It was 50 years ago this month that the NBA approved the move of the Minneapolis Lakers to Los Angeles. In 1989, the NBA returned to Minnesota with the expansion Timberwolves.
I'm beginning to think we got the short end of the stick.
The Lakers have won 10 titles (20.4 percent) and played in 24 NBA Finals (48.9 percent) in their prior 49 seasons in L.A. The Timberwolves have not attained either distinction in 21 seasons in Minneapolis.
The last act of the Minneapolis Lakers came on April 11, 1960, when they took Jerry West as the draft's second pick. West teamed with Elgin Baylor to lead the new L.A. franchise to five finals from 1962 through 1968 -- and lost all to the Boston Celtics.
Jack Kent Cooke had bought the Lakers in 1965. Three years later, Wilt Chamberlain was balking at his salary with the Philadelphia 76ers.
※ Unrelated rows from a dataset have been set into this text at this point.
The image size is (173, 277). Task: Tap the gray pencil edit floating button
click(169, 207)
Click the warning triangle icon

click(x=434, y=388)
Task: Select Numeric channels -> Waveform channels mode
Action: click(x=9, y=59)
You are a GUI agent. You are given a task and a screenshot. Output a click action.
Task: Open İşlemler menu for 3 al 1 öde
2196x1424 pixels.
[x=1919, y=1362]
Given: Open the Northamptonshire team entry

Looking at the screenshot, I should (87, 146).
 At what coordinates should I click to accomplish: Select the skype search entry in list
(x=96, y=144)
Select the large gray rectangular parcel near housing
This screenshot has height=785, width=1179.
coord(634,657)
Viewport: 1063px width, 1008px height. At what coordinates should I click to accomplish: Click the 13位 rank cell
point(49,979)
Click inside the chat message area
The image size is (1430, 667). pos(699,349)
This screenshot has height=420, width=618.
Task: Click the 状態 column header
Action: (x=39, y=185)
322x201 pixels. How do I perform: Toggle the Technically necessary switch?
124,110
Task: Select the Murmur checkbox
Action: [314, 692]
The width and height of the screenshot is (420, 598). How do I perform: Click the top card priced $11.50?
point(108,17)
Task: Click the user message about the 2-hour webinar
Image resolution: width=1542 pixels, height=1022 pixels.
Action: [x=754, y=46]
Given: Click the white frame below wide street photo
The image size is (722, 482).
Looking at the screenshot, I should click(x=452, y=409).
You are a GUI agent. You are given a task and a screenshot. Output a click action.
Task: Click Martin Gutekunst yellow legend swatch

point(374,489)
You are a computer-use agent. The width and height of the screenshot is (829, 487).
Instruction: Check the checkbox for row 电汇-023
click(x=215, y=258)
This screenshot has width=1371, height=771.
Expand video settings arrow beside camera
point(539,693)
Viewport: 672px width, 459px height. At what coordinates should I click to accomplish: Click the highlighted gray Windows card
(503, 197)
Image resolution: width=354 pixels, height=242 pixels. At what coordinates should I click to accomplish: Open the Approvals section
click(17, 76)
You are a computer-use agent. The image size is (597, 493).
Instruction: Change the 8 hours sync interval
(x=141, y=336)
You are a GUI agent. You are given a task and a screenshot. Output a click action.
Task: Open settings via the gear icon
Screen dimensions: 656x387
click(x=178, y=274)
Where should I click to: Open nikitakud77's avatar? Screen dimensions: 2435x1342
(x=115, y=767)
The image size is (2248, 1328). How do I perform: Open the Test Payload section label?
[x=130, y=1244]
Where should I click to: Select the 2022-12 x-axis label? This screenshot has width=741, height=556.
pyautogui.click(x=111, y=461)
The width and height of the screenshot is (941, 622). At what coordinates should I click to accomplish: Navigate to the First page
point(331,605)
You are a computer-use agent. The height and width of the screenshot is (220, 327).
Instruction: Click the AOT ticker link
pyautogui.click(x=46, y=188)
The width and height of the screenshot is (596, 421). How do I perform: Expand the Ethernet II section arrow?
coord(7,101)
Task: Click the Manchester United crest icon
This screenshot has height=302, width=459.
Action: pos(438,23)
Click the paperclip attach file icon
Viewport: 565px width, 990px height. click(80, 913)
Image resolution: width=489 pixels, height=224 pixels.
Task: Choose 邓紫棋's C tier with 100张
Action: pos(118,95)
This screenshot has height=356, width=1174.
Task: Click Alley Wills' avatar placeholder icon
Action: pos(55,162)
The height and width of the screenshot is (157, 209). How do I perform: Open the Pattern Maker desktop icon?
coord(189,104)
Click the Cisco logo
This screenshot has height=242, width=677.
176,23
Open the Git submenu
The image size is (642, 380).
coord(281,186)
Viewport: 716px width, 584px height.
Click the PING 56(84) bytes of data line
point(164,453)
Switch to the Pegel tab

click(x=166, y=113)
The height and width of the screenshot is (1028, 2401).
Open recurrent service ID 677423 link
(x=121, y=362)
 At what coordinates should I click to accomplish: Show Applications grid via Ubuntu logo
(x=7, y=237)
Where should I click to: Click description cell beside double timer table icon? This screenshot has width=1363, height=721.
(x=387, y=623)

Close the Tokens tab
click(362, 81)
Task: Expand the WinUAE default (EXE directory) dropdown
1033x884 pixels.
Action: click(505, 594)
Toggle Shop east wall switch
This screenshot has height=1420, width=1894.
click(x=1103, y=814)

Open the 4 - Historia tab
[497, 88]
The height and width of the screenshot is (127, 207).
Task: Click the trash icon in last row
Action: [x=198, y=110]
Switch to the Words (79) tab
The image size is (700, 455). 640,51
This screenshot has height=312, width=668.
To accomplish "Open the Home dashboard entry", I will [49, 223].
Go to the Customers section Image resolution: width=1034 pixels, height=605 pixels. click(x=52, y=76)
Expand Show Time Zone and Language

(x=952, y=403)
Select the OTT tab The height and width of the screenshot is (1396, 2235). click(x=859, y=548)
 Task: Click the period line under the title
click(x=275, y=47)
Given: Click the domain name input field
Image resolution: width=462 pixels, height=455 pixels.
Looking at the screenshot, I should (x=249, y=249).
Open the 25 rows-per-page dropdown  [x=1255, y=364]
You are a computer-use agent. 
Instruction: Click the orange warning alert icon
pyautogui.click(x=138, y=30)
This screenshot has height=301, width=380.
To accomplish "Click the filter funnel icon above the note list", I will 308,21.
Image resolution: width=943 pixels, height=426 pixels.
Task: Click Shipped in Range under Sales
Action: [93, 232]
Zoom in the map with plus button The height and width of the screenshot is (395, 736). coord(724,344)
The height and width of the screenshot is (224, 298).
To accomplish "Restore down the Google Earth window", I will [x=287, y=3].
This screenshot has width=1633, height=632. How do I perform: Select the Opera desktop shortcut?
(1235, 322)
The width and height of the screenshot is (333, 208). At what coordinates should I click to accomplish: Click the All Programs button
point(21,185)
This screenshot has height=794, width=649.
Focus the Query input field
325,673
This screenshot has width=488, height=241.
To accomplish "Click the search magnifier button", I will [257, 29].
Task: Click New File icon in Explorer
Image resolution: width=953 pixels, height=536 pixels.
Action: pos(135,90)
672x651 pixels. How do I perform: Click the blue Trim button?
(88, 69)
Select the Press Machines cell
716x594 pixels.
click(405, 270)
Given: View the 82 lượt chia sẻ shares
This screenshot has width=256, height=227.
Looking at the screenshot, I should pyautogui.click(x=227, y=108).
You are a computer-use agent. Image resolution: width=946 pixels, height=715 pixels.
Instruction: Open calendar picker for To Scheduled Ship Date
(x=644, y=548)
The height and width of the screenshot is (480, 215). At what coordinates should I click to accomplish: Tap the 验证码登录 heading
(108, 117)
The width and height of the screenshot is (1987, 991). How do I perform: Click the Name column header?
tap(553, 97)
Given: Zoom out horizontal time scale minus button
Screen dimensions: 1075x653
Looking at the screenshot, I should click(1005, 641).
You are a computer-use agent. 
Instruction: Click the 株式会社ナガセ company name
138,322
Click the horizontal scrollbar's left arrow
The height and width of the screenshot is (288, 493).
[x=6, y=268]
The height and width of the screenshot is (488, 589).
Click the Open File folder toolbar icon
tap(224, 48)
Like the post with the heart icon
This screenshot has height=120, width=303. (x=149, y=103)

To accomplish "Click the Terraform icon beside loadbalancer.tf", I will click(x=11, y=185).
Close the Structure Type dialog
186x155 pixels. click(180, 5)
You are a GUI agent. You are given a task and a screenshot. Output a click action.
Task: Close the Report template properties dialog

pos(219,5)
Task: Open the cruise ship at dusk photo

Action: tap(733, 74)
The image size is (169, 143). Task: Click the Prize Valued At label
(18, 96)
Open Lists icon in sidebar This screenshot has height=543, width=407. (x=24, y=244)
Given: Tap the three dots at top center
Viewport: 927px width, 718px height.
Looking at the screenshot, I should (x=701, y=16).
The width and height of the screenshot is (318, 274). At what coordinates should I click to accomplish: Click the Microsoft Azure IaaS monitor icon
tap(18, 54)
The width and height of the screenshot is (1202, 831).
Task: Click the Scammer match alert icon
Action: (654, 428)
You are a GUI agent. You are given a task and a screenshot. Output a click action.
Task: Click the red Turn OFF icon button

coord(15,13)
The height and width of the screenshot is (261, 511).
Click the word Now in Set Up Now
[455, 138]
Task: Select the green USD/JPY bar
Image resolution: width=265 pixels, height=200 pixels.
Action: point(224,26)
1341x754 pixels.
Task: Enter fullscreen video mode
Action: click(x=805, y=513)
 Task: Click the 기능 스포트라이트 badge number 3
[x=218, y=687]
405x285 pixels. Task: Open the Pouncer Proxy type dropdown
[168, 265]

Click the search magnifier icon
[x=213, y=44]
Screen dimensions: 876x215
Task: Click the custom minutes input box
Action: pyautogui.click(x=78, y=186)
Cooke seized on this, sending Darrall Imhoff, Jerry Chambers and Archie Clark to Philly for Chamberlain.
Cooke agreed to pay Chamberlain a $250,000 salary -- a huge figure that was $150,000 more than West was making.
Wilt's contract could provide the first evidence that the greatness surrounding the Lakers in Los Angeles was unlikely had they remained in Minneapolis.
Back in 1968, Glen Taylor was a hard-working salesman for Carlson Craft printing, meaning becoming a Minnesotan with an urge to own an NBA team and pay an unprecedented salary would've been a long-shot exacta.